Pixel coordinate grounding data
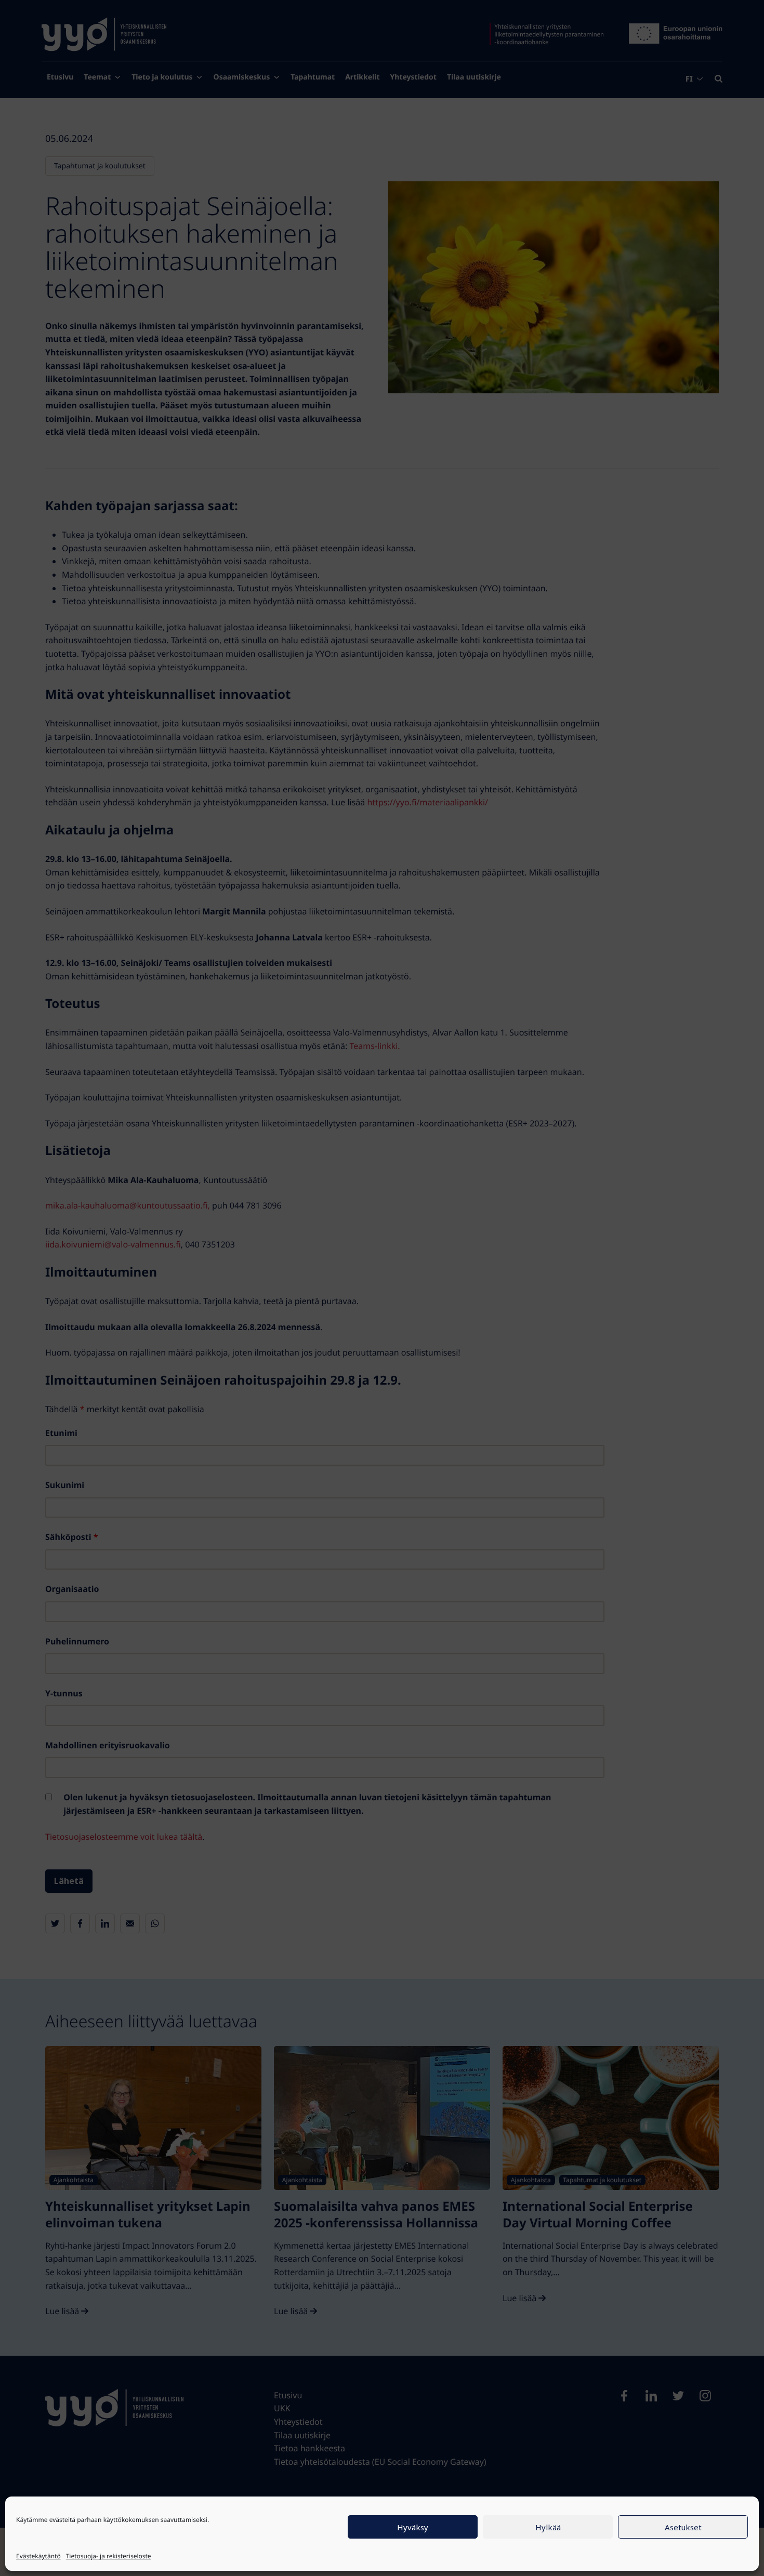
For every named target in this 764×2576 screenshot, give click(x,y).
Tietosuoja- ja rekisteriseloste (108, 2556)
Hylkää (548, 2527)
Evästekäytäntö (38, 2556)
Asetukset (683, 2527)
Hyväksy (412, 2527)
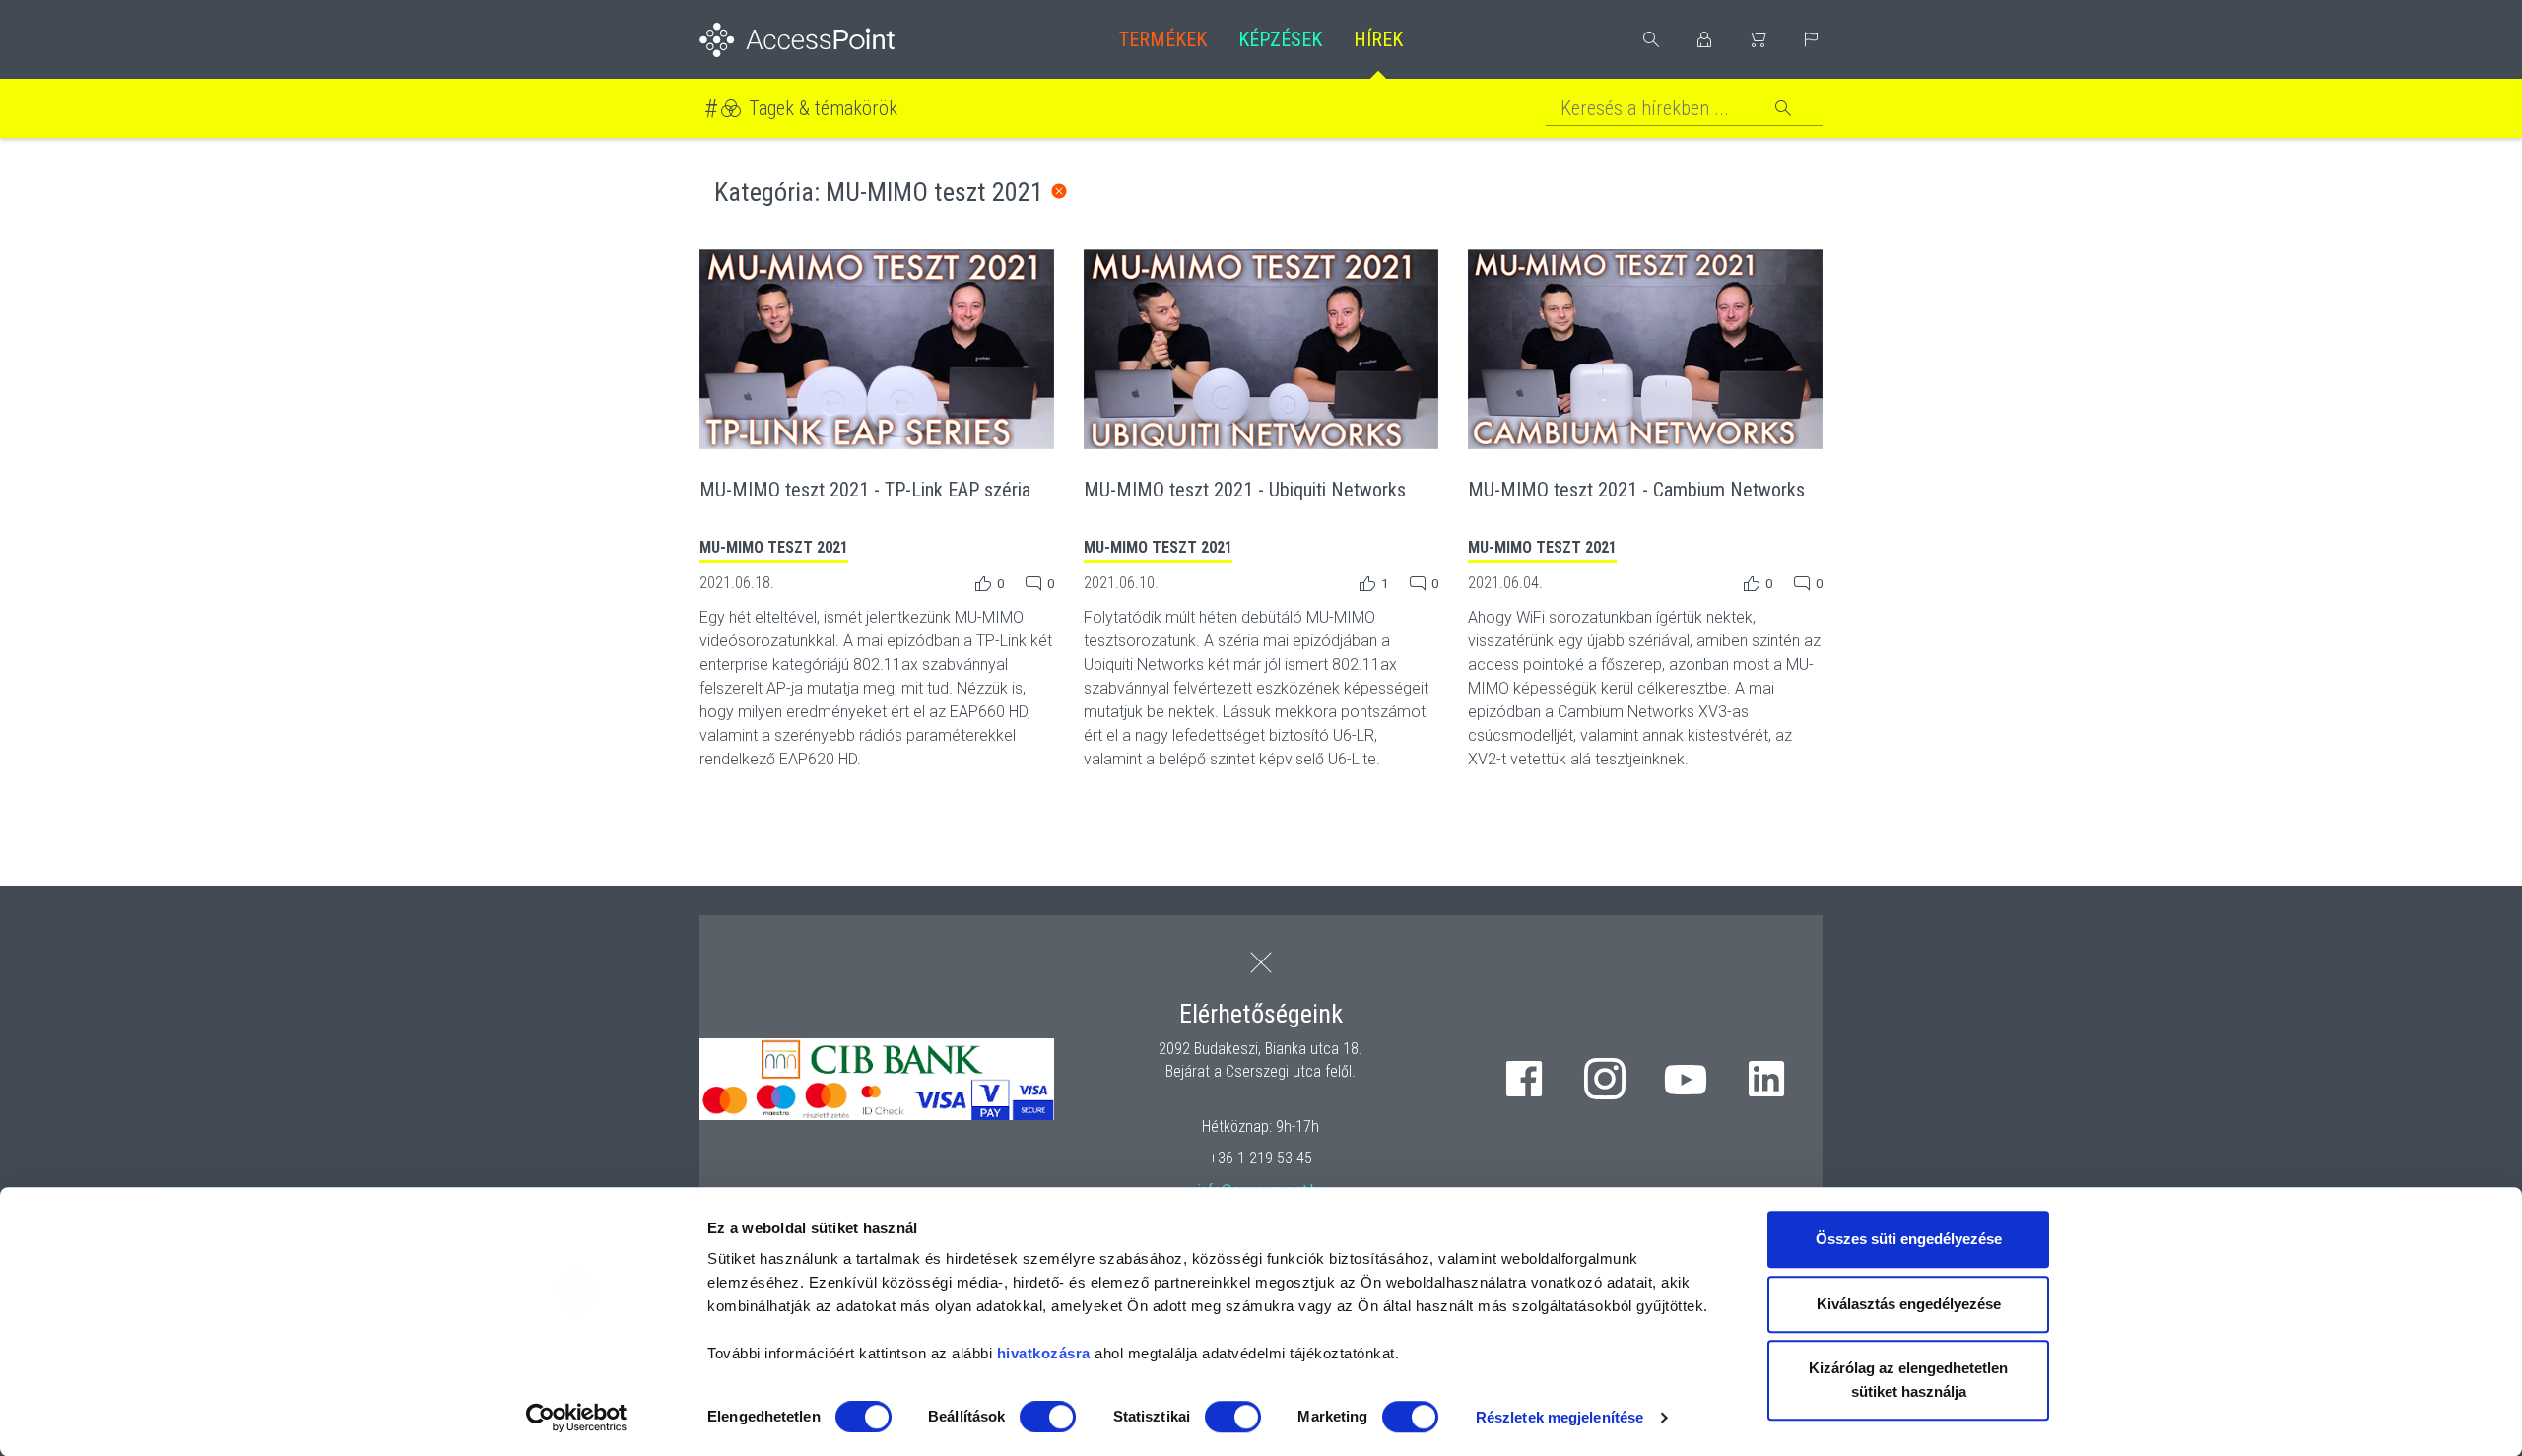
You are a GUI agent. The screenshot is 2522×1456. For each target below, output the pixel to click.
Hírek (1378, 39)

WHAT YOU WILL DO: How many lines of the entries contain the word "target"? Only the number is wanted.

SOLUTION TO THIS PROBLEM: 2